Task instructions: Transcribe, starting at the line with "Turn on Jesus Mode aka WalkOnWater checkbox" and ending at the line with "Click the user profile avatar icon", every line of the material below exactly, but leave out the pictures and anything outside that span.

Data for this exercise:
______
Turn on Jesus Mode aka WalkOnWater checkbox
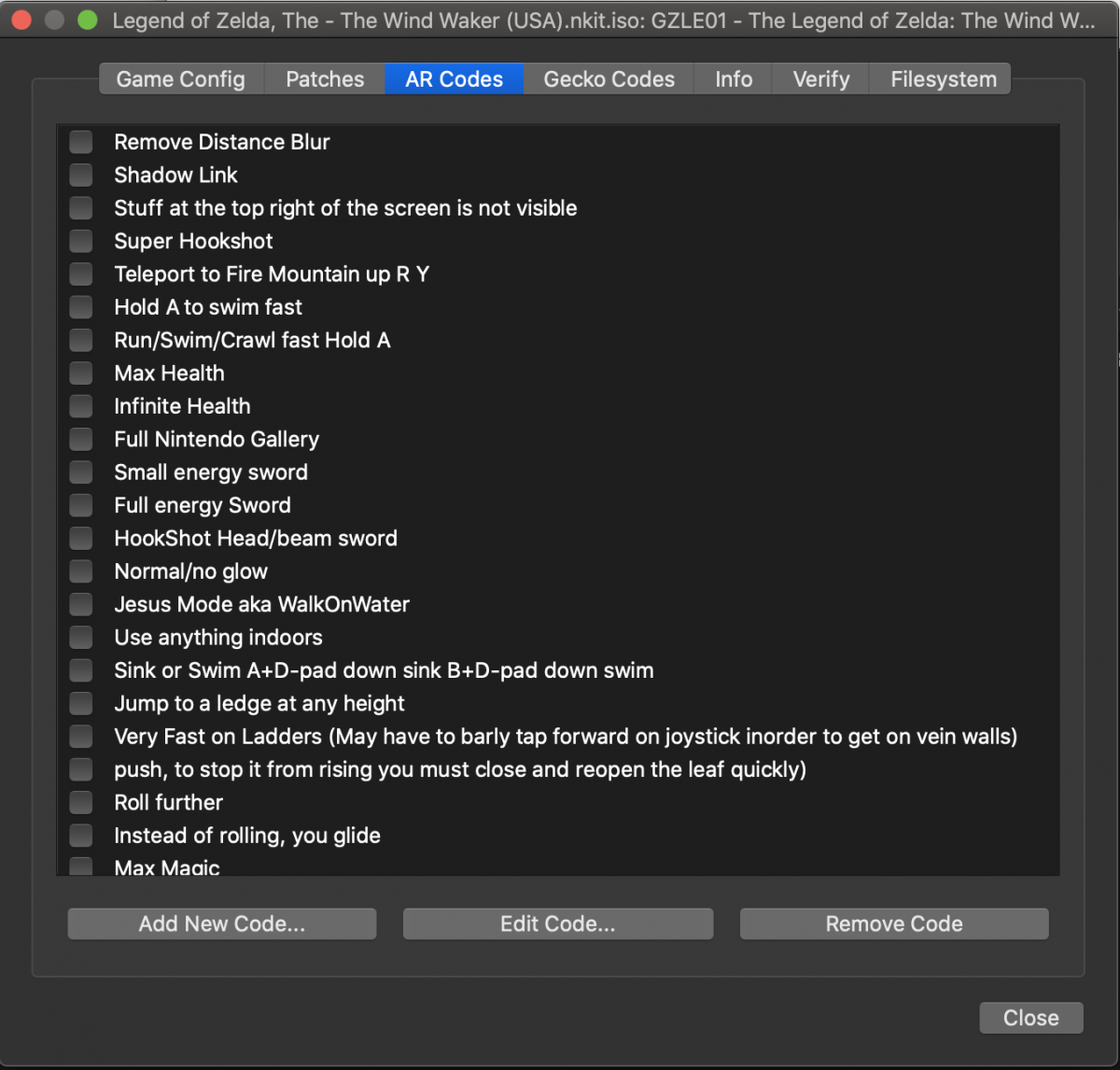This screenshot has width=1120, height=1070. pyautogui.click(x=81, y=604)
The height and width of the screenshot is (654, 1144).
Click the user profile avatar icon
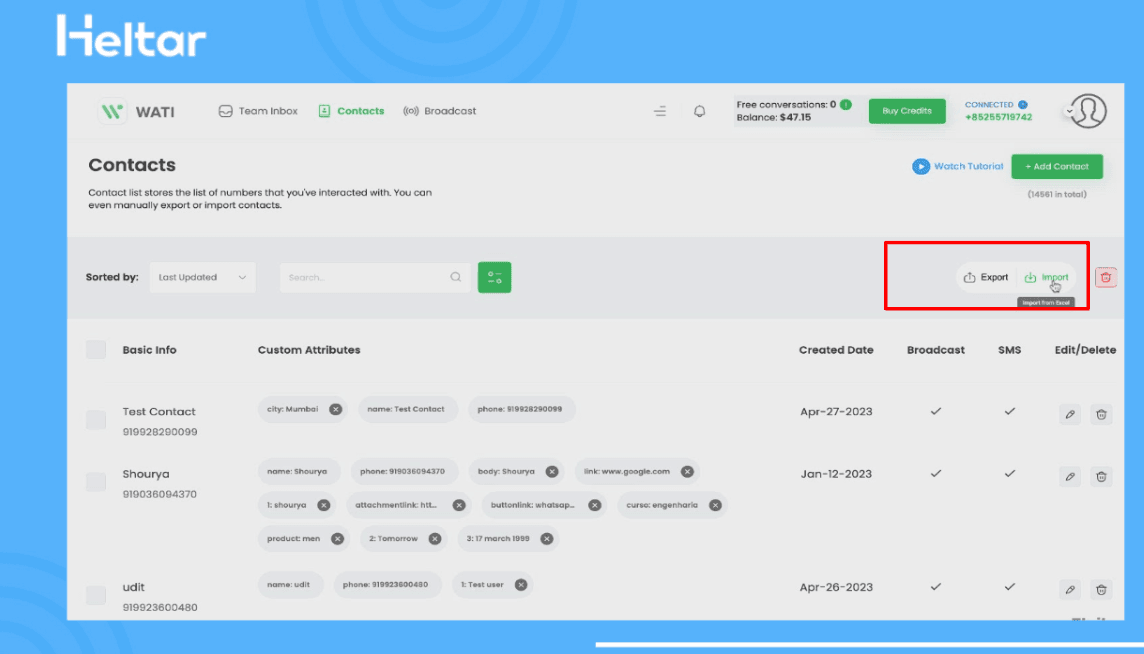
______
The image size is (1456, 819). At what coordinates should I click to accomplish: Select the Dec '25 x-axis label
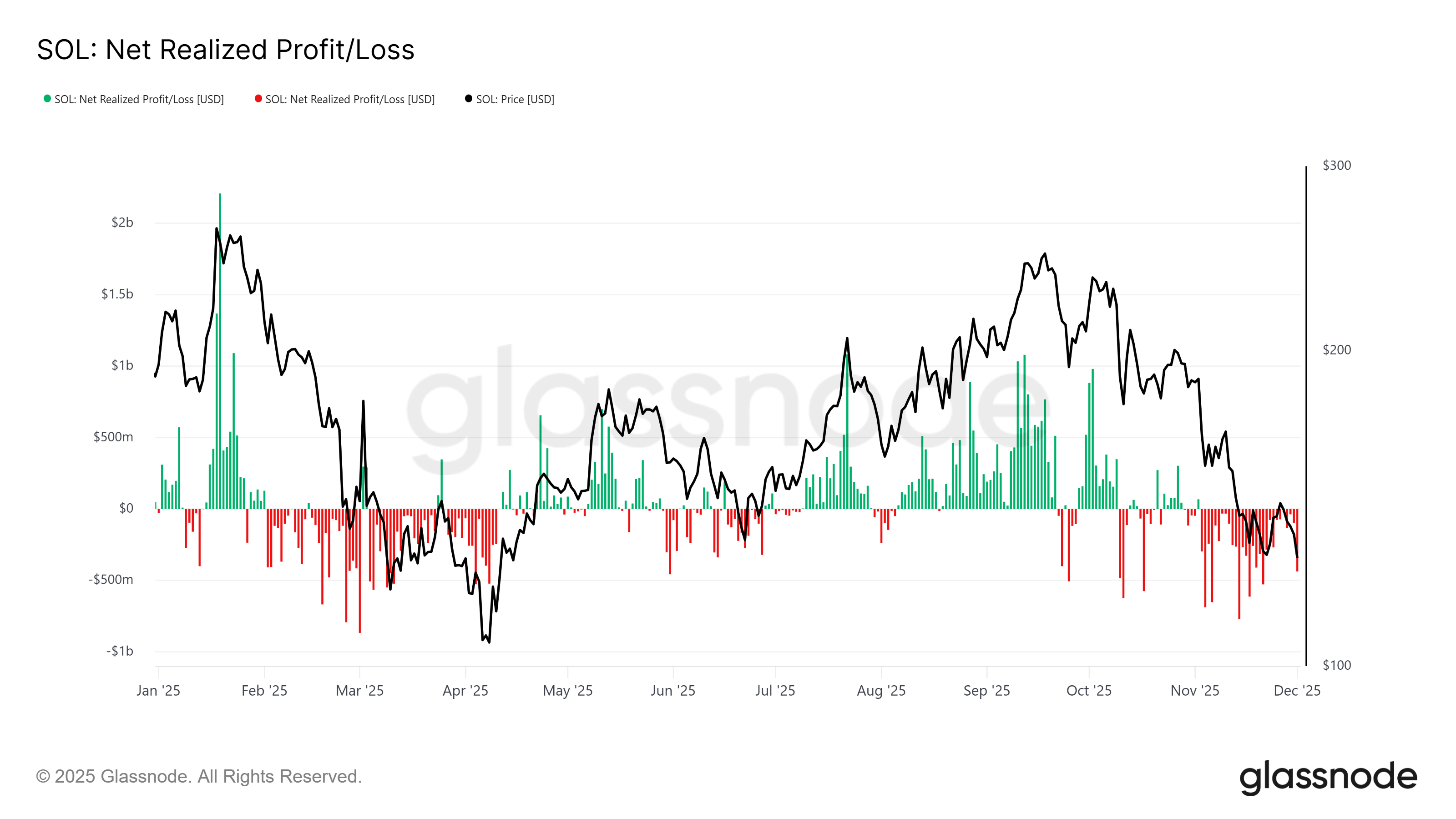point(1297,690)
______
Finished task:
Turn on Jesus Mode aka WalkOnWater checkbox
This screenshot has width=1120, height=1070. pyautogui.click(x=81, y=604)
The height and width of the screenshot is (654, 1144).
Click the user profile avatar icon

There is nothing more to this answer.